HPET Mode – The BIOS Optimization Guide

HPET Mode - The BIOS Optimization Guide

HPET Mode

Common Options : 64-Bit Mode, 32-Bit Mode

 

Quick Review of HPET Mode

The HPET Mode BIOS option is linked to the HPET Support BIOS option. HPET Support must be enabled for this BIOS option to be active.

The HPET, short for High Precision Event Timer, is a new system timer developed by Intel and Microsoft to replace the four system timers currently in use. Some HPETs have 64-bits wide registers which can also run in the 32-bit mode. This is where the HPET Mode BIOS option comes in.

Setting HPET Mode to the 64-Bit Mode allows the 64-bit operating systems and applications to make full use of the HPET’s 64-bit registers.

Setting HPET Mode to the 32-Bit Mode forces the HPET’s 64-bit registers to run in the 32-bit mode. This allows proper operation when used with a 32-bit operating system.

If you are using a 64-bit operating system, you should select the 64-Bit Mode so that the operating system and 64-bit applications can make full use of the HPET’s 64-bit registers. There is no harm in selecting the 32-Bit Mode although it will mean a potential reduction in counter resolution and/or functionality.

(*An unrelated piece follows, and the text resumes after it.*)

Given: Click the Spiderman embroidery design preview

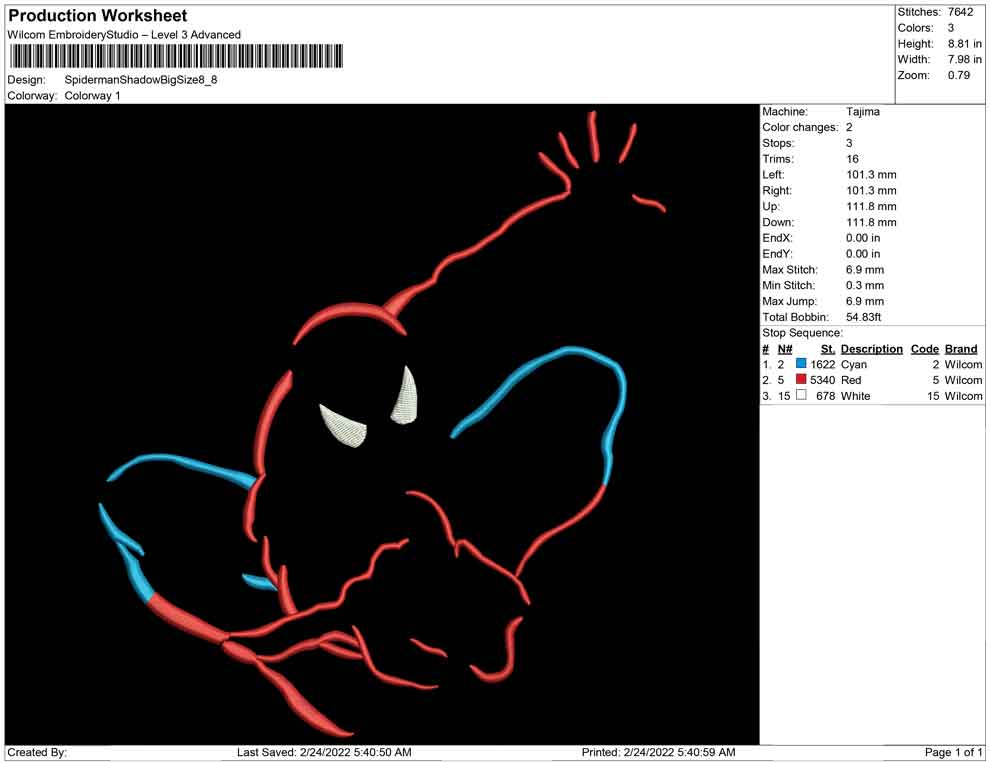Looking at the screenshot, I should pyautogui.click(x=382, y=424).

If you are using a 32-bit operating system, you should select the 32-Bit Mode.

If you are dual-booting between a 64-bit operating system and a 32-bit operating system and both support the HPET, select the 32-Bit Mode. If the 64-bit operating system supports HPET while the 32-bit operating system does not (e.g. Windows XP), then you can select the 64-Bit Mode.

 

Details of HPET Mode

The HPET Mode BIOS option is linked to the HPET Support BIOS option. HPET Support must be enabled for this BIOS option to be active.

The HPET, short for High Precision Event Timer, is a new system timer developed by Intel and Microsoft to replace the four system timers currently in use :

  • the 8254 Programmable Interval Timer (PIT),
  • the Real Time Clock (RTC),
  • the Advanced Programmable Interrupt Controller (APIC) timer and
  • the PM clock (or ACPI timer).

The HPET was originally called the Multimedia Timer (MM Timer) but they changed it to its current name to avoid confusion with a Microsoft DirectX timer of the same name, as well as to better describe the timer.

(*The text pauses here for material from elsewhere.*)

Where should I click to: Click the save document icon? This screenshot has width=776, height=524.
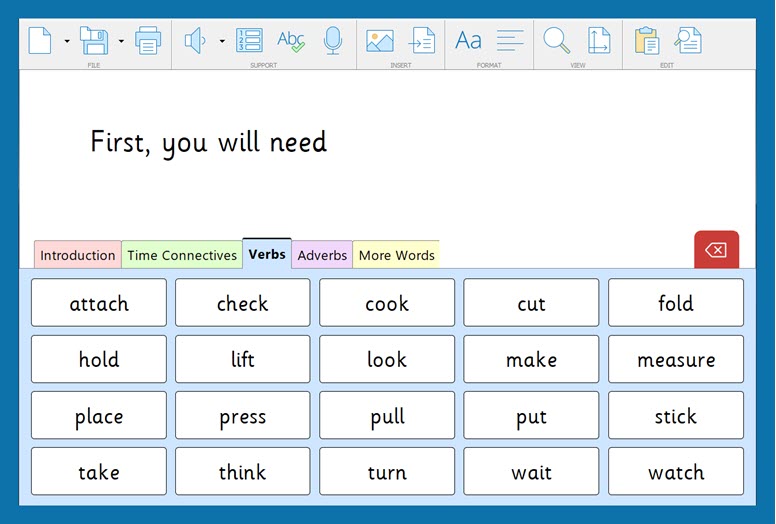pos(94,40)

The HPET is also designed to provide aperiodic functionality and higher precision, both necessary to support the tighter timing requirements of multimedia and other time-sensitive applications. High-definition video playback, for example, requires a timing resolution of 1 millisecond to decode and synchronize the video frames and audio streams.

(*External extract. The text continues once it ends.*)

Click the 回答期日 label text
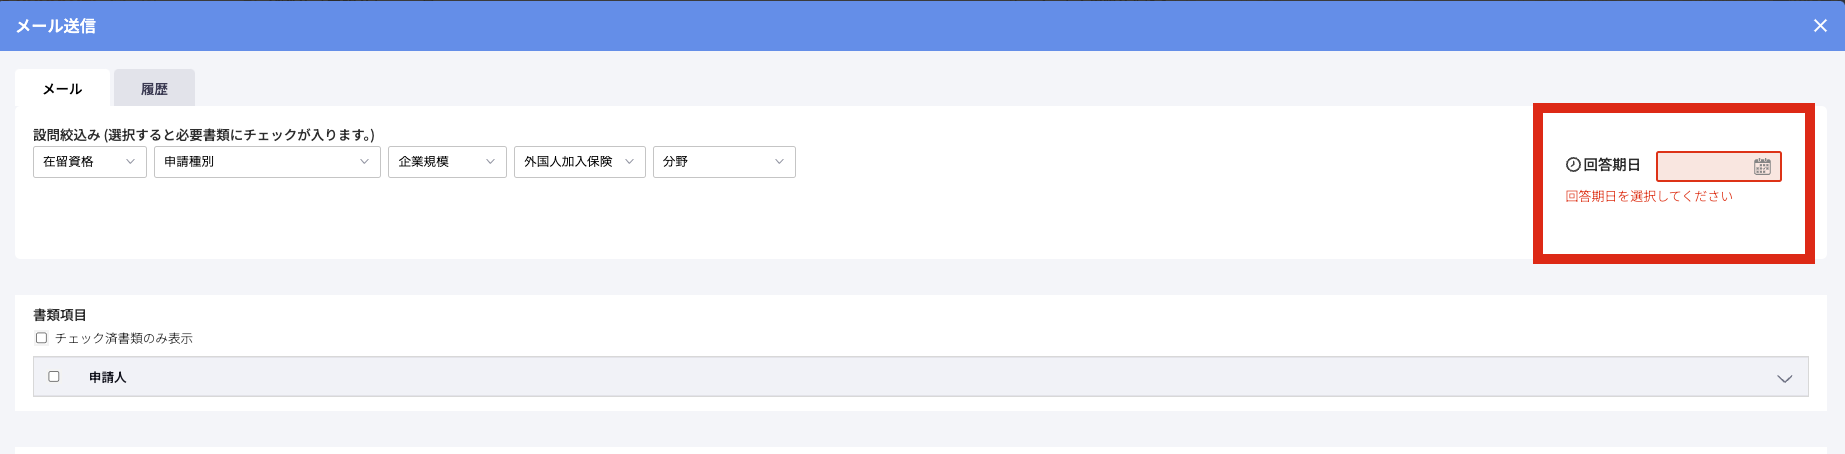pos(1612,165)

The aperiodic functionality allows applications to issue commands “out of sync” with the system timer. This allows the application to achieve much greater precision without the need for the system timer to actually issue the clock interrupts at the frequency required to achieve that precision. By allowing the system timer to run at a much lower frequency, this feature improves system performance and in mobile systems, extends battery life.

The higher precision is afforded by the HPET’s higher frequency of at least 10 MHz, which gives it a granularity of 1 microsecond or less. Its aperiodic functionality though ensures a nanosecond level of accuracy. It also has registers that are at least 32-bits wide. Some HPETs have 64-bits wide registers which can also run in the 32-bit mode. This is where the HPET Mode BIOS option comes in.

Setting HPET Mode to the 64-Bit Mode allows the 64-bit operating systems and applications to make full use of the HPET’s 64-bit registers.

Setting HPET Mode to the 32-Bit Mode forces the HPET’s 64-bit registers to run in the 32-bit mode. This allows proper operation when used with a 32-bit operating system.

If you are using a 64-bit operating system, you should select the 64-Bit Mode so that the operating system and 64-bit applications can make full use of the HPET’s 64-bit registers. There is no harm in selecting the 32-Bit Mode although it will mean a potential reduction in counter resolution and/or functionality.

If you are using a 32-bit operating system, you should select the 32-Bit Mode.

If you are dual-booting between a 64-bit operating system and a 32-bit operating system and both support the HPET, select the 32-Bit Mode. If the 64-bit operating system supports HPET while the 32-bit operating system does not (e.g. Windows XP), then you can select the 64-Bit Mode.